WHAT YOU NEED TO DO — Rewrite the listing lines starting with the line that contains "will (597, 37)." and going on through the line that contains "will pyautogui.click(x=12, y=27).", replacing "To accomplish" with "To carry out" and leaving everything else unchanged.
[BEGIN LISTED RECORDS]
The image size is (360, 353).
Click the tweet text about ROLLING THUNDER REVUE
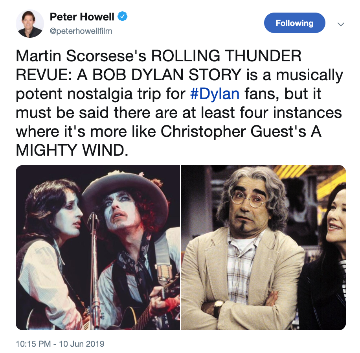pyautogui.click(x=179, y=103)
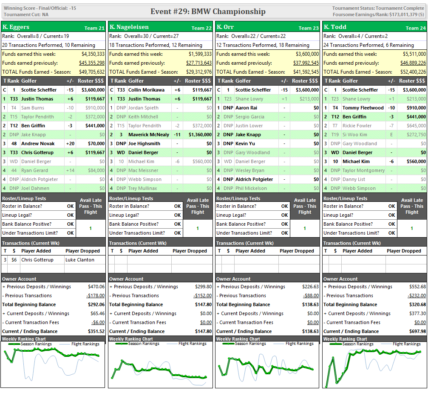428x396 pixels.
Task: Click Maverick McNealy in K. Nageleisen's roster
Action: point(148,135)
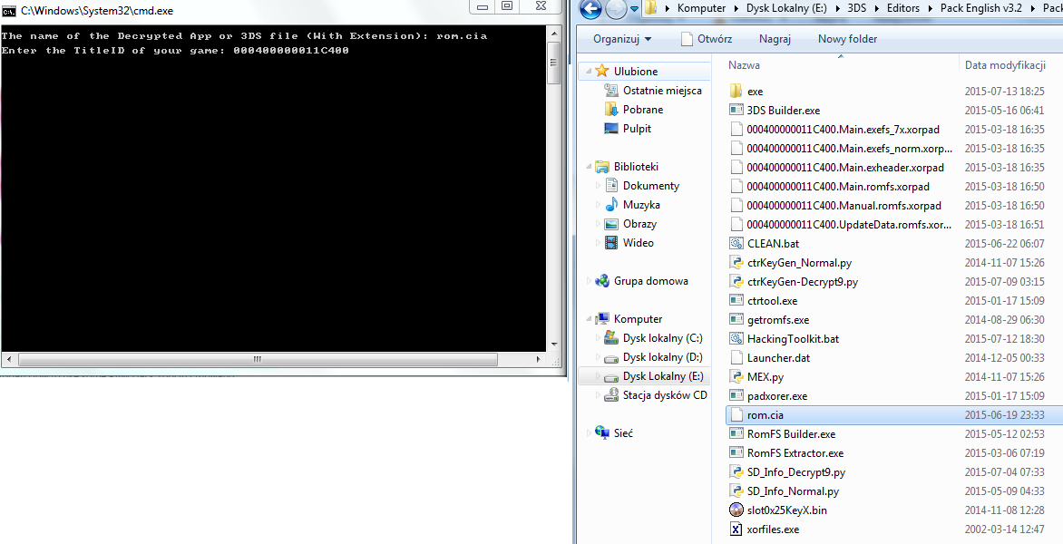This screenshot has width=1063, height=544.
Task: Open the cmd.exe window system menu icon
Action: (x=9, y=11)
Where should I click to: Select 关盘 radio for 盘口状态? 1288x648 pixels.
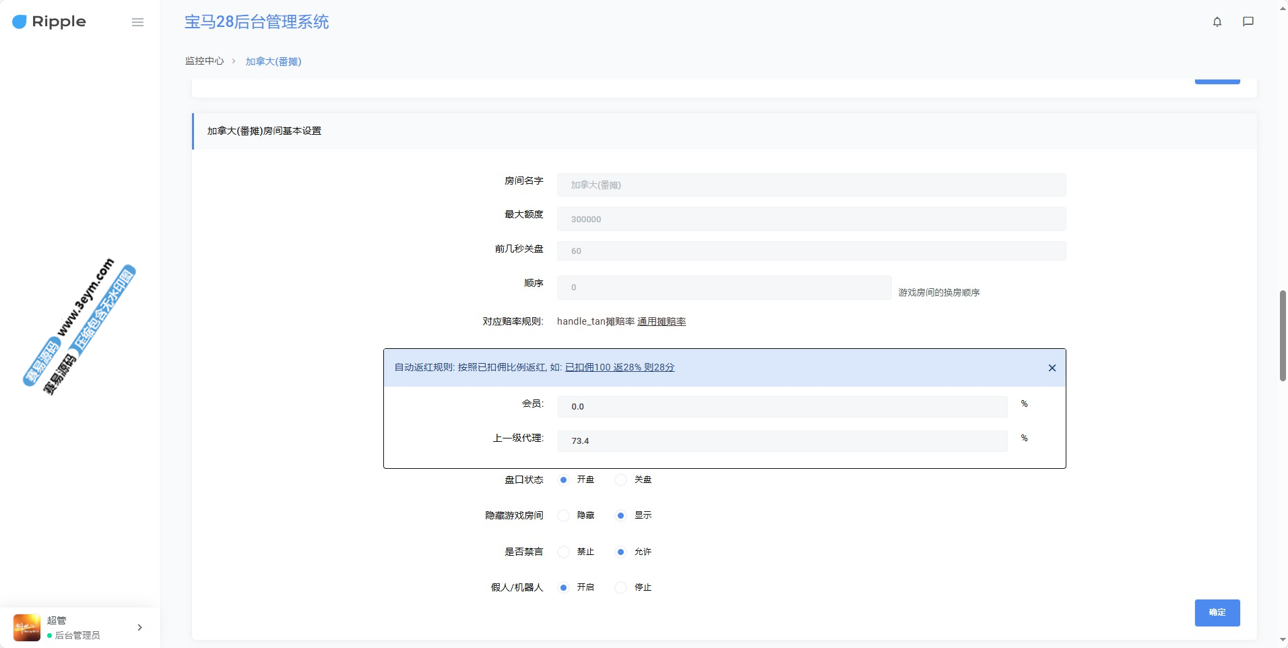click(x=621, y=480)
[END LISTED RECORDS]
[BEGIN LISTED RECORDS]
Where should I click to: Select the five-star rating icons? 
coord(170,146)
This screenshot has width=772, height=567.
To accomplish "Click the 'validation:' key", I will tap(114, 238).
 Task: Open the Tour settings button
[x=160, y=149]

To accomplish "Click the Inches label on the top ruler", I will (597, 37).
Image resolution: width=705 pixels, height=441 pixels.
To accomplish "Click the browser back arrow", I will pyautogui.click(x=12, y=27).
[END LISTED RECORDS]
REPLY TO THE EXERCISE —
To carry out "Click the Inches label on the top ruler", I will (597, 37).
Image resolution: width=705 pixels, height=441 pixels.
To carry out "Click the browser back arrow", I will pyautogui.click(x=12, y=27).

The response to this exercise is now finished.